== TASK DESCRIPTION ==
Provide only the number of lines in the listing that contain the string "agent".

INFORMATION GIVEN section start

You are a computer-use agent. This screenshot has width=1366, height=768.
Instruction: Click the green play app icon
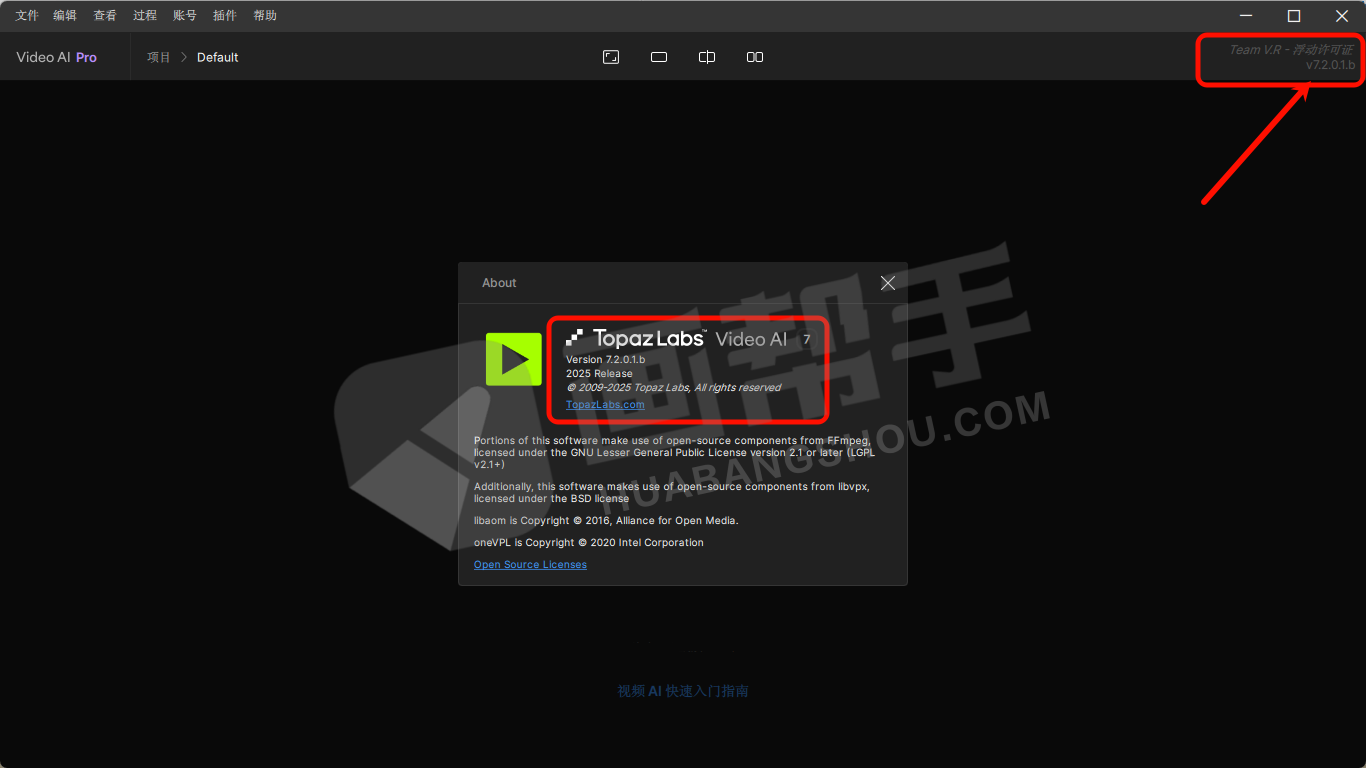513,359
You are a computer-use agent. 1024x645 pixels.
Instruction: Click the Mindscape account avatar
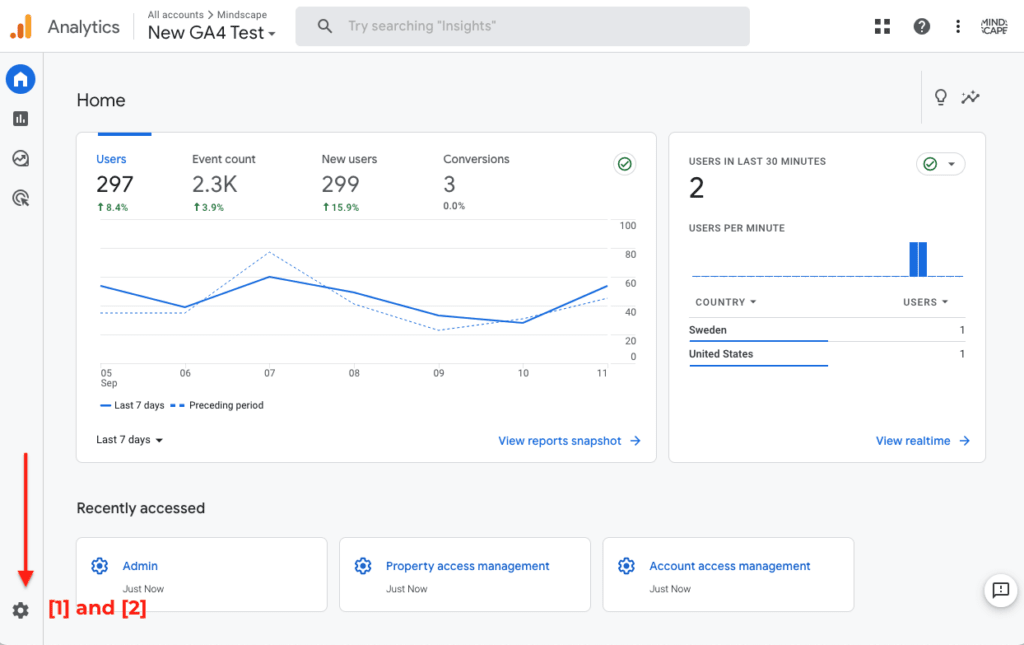(993, 26)
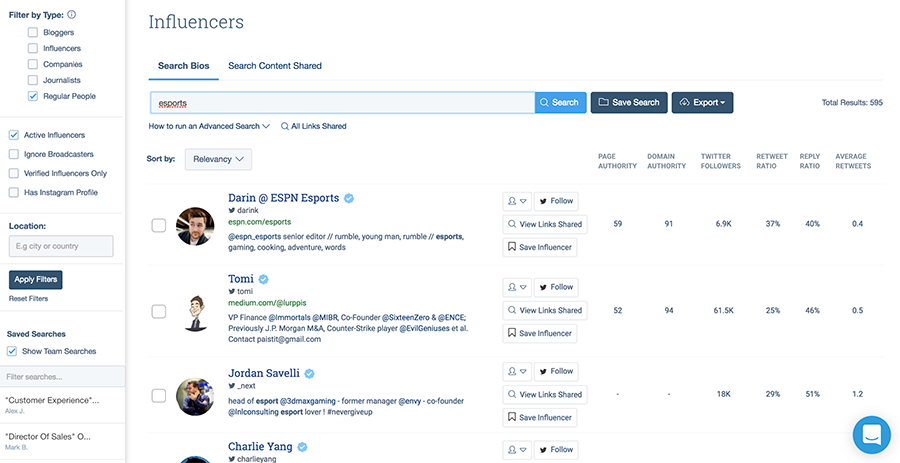900x463 pixels.
Task: Switch to Search Content Shared tab
Action: click(x=275, y=66)
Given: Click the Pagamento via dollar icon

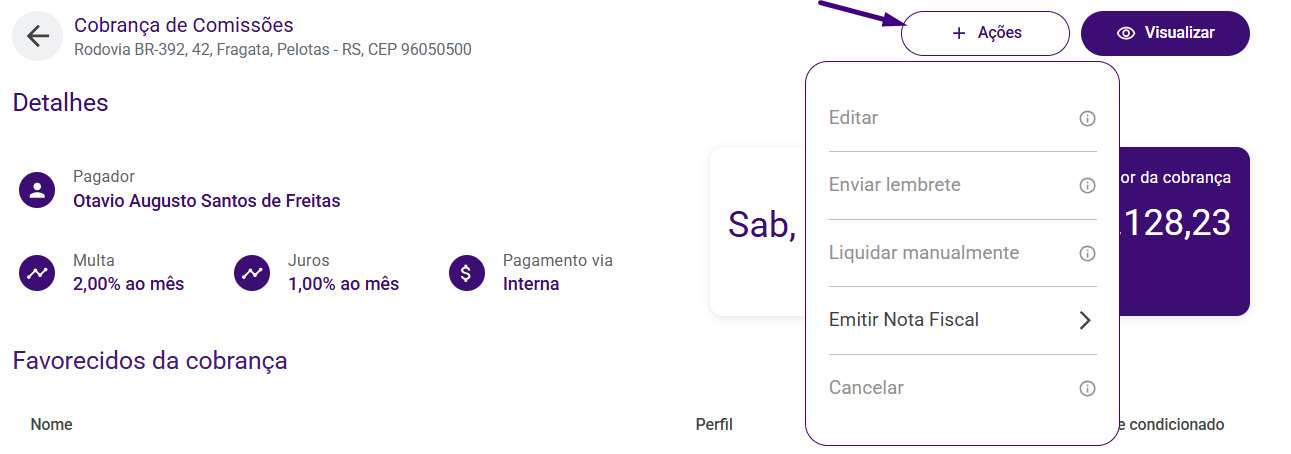Looking at the screenshot, I should tap(467, 272).
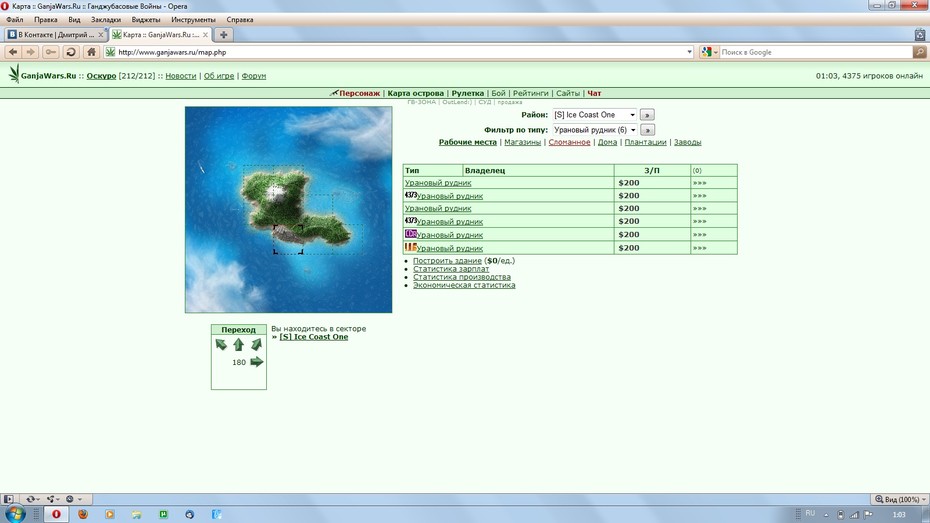Move northeast using the diagonal arrow

[x=256, y=345]
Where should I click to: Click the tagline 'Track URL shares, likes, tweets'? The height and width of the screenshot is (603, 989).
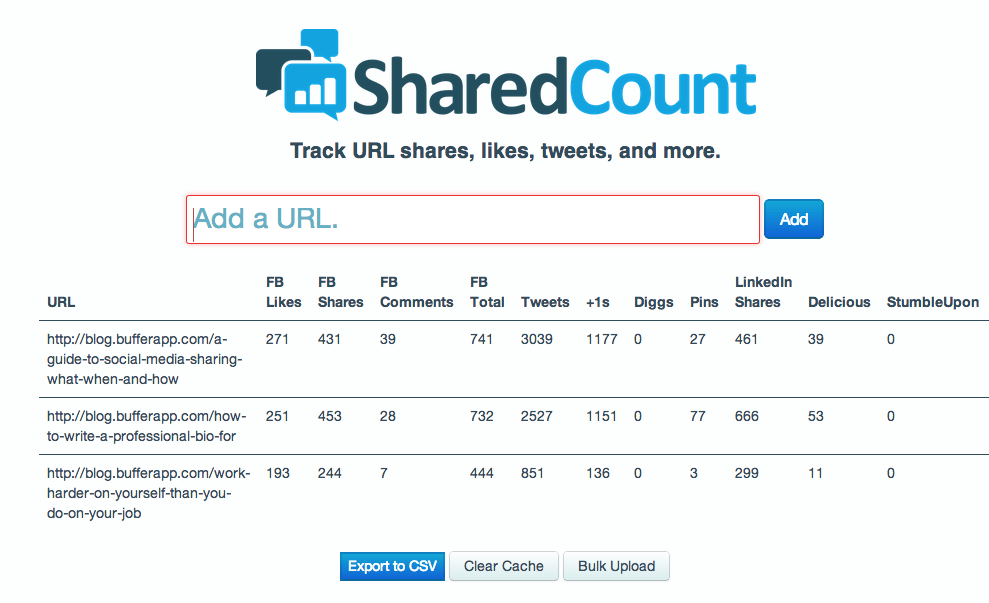point(494,151)
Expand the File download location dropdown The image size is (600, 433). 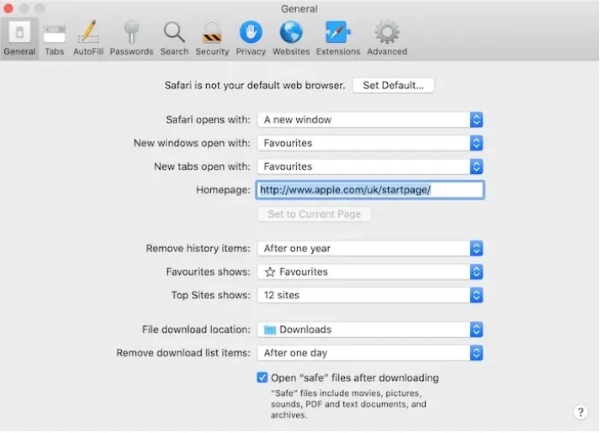370,329
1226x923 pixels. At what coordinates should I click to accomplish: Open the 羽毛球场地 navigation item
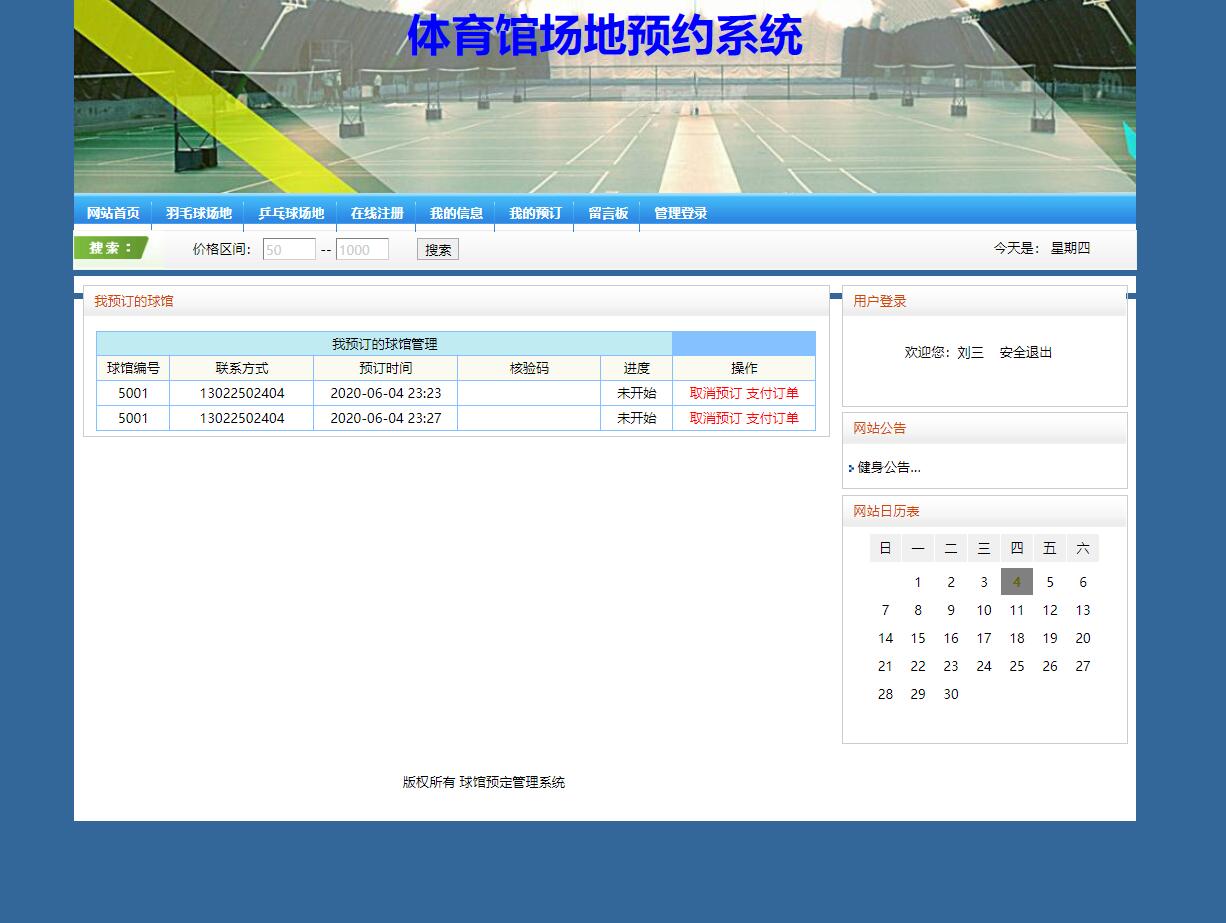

INFORMATION GIVEN section end

== SOLUTION ==
2